• _WHAT THIS TASK INVOLVES_
Write out exactly, and only, the lines below from the line with "under channel 1" through the line with "This screenshot has width=868, height=488. At"; pictures do not belong in the copy.

**** THE DATA

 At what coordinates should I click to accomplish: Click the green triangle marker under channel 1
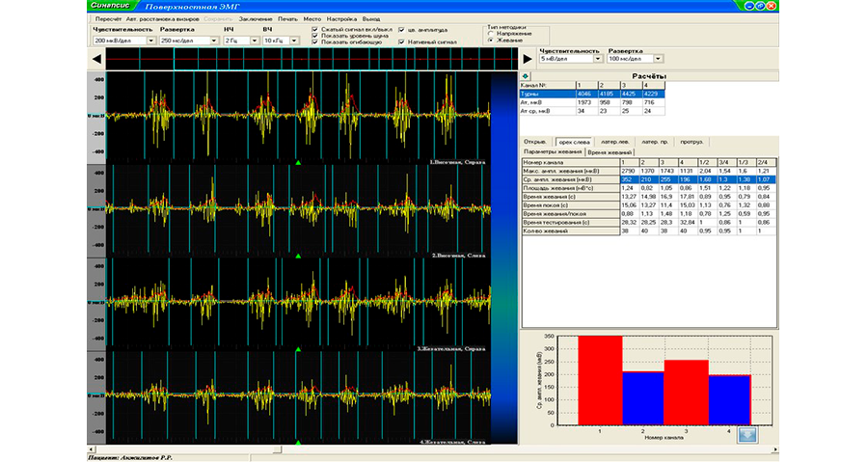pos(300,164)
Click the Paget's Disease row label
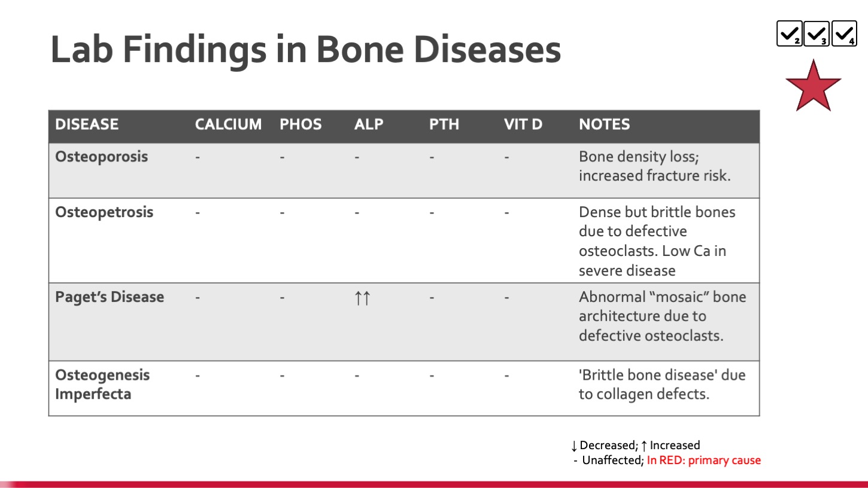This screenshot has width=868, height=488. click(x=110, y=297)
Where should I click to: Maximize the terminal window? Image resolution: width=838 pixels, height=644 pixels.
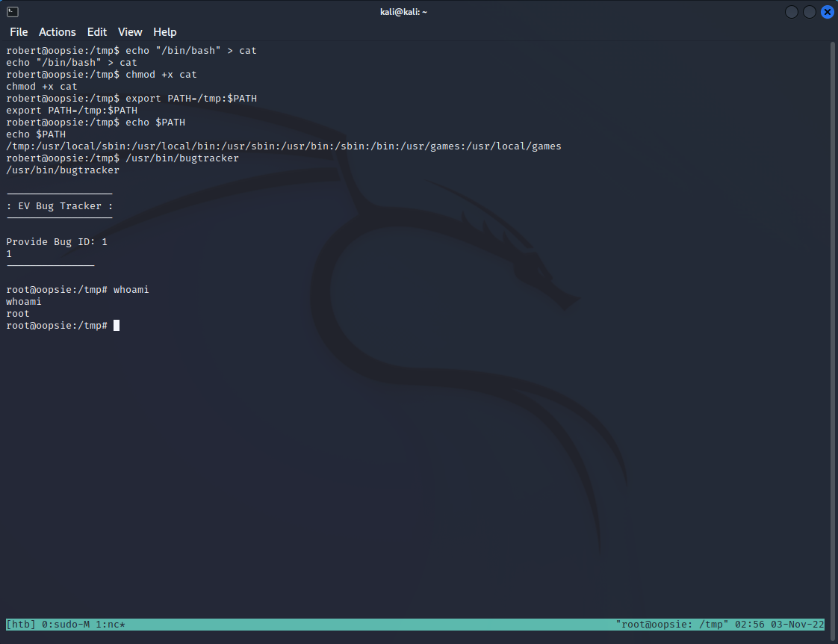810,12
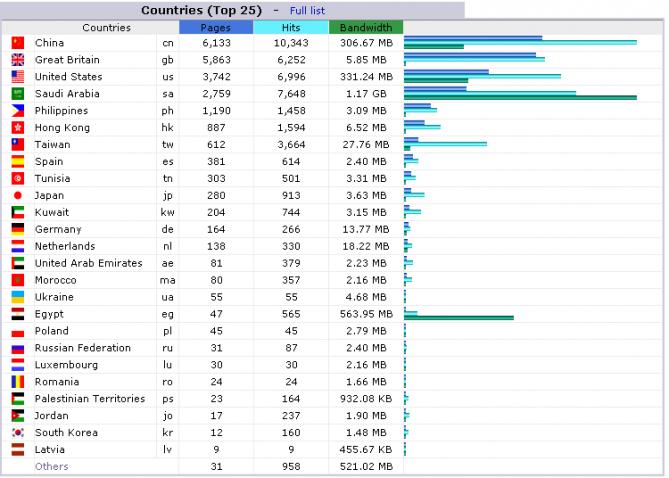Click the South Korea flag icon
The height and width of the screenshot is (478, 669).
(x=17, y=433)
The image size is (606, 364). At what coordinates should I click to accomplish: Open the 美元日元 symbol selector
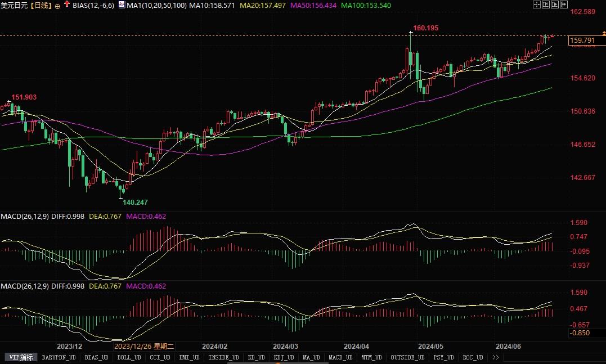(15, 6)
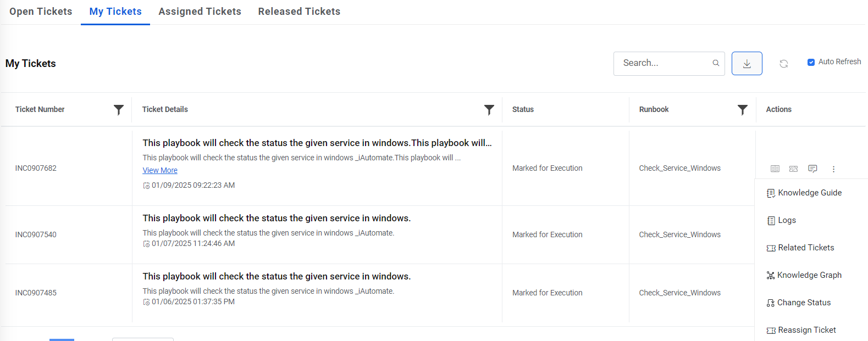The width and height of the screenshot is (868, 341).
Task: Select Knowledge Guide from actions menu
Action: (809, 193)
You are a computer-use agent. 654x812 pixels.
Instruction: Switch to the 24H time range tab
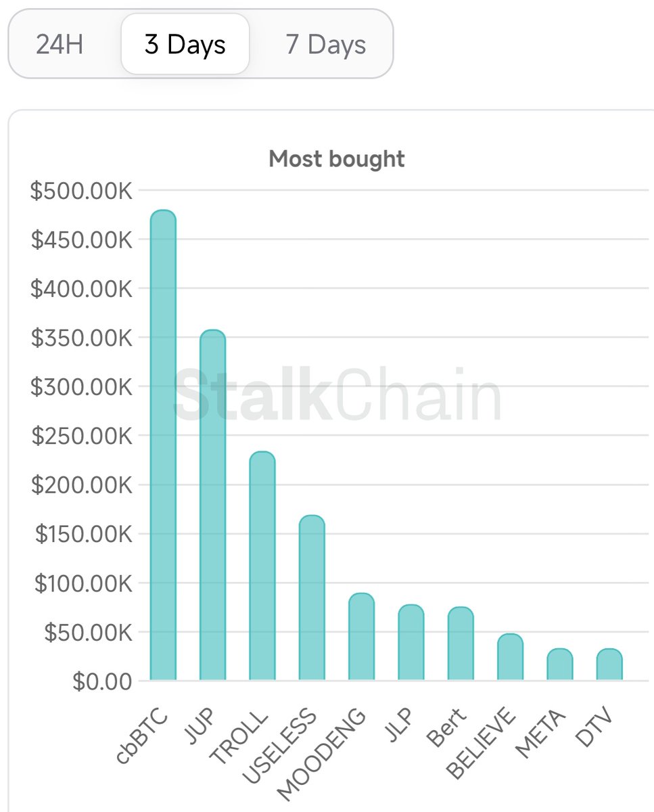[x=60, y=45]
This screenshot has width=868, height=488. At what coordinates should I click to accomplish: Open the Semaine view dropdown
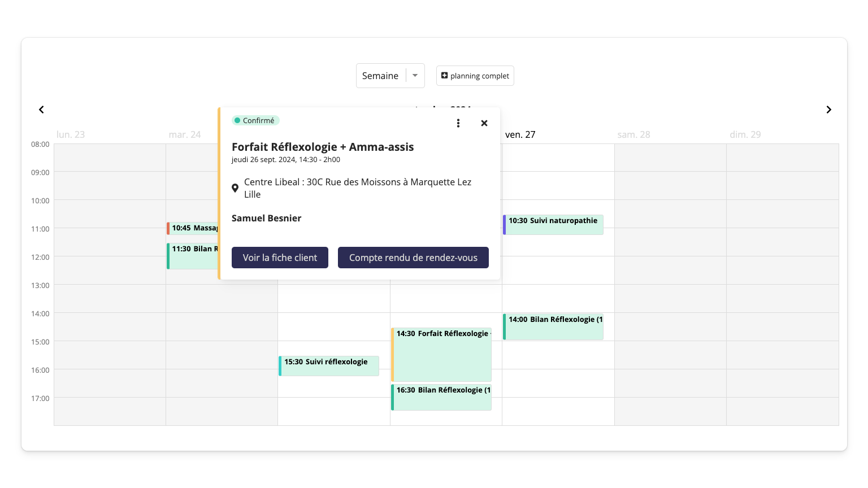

********
**** THE DATA

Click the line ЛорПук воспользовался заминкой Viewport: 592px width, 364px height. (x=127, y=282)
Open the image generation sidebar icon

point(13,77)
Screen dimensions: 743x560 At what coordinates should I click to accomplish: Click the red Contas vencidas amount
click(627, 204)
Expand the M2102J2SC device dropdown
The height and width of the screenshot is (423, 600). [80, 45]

********

• _TASK RESULT_
 At what coordinates should I click to accomplish: Click the green triangle marker under channel 1
pos(300,164)
Click the Paget's Disease row label
This screenshot has width=868, height=488. click(x=110, y=297)
Where should I click to: Maximize the terminal window? Image resolution: width=838 pixels, height=644 pixels.
810,12
Click the South Korea flag icon
The height and width of the screenshot is (478, 669).
(x=17, y=433)
The image size is (606, 364). At what coordinates should I click to accomplish: Open the 美元日元 symbol selector
(15, 6)
The width and height of the screenshot is (868, 341).
Task: Select Knowledge Guide from actions menu
Action: (809, 193)
You are a computer-use agent. 654x812 pixels.
Instruction: Switch to the 24H time range tab
[x=60, y=45]
This screenshot has width=868, height=488. At what coordinates should I click to accomplish: Open the Semaine view dropdown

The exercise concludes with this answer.